| Il direttore
generale dell'Asl risponde con questa nota al nostro articolo a seguito dell'infortunio
mortale all'Aermacchi. "Con riferimento agli articoli
apparsi su Varese News in merito all'oggetto, si ribadisce quanto peraltro già comunicato
verbalmente dagli operatori di questa ASL. all'inviato della Sua redazione, ovvero che
nessuna informazione inerente l'infortunio può essere rilasciata dal Servizio Prevenzione
e Sicurezza degli Ambienti di Lavoro, trattandosi di un fatto sul quale sono in corso
indagini disposte dal Sostituto Procuratore della Repubblica di Varese e, pertanto,
coperto da segreto istruttorio.
Quanto alle informazioni di carattere tecnico-organizzativo sul
funzionamento degli uffici preposti alla sicurezza del lavoro, si conferma che le stesse
possono essere rilasciate dai Dirigenti Responsabili delle medesime concordando un
appuntamento".
Giorgio Benedettini
Fa piacere ricevere una nota dal direttore generale. Per
dovere di cronaca facciamo comunque presente che nessuno ha chiesto spiegazioni circa
l'infortunio mortale di Venegono.

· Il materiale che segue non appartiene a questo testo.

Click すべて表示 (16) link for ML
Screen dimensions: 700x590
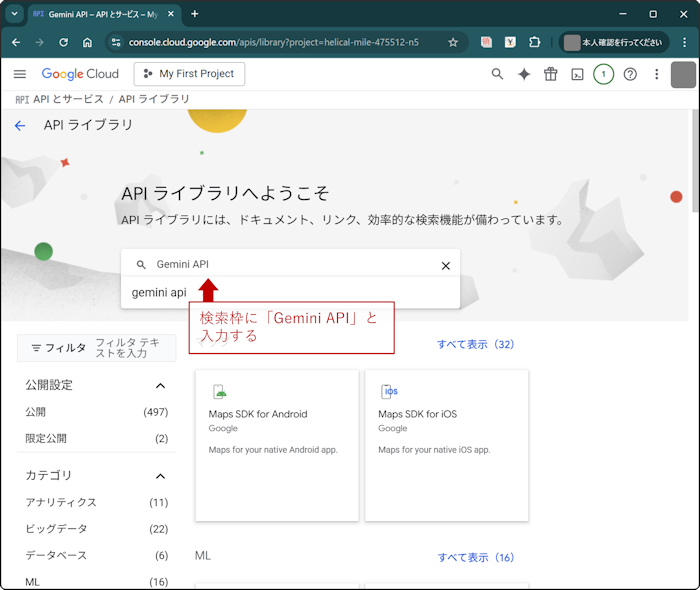pyautogui.click(x=475, y=557)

Sappiamo bene che è in corso un'indagine e che quindi
vige il segreto istruttorio.
Le nostre domande erano invece dirette ad informare i cittadini circa il funzionamento di
un servizio tanto delicato come quello della prevenzione sugli infortuni. Siamo
consapevoli che un'azienda complessa come l'Asl abbia delle procedure da rispettare, ma è
a dir poco incredibile che solo a distanza di cinque giorni sarà possibile incontrare un
dirigente per poter conoscere il funzionamento del servizio.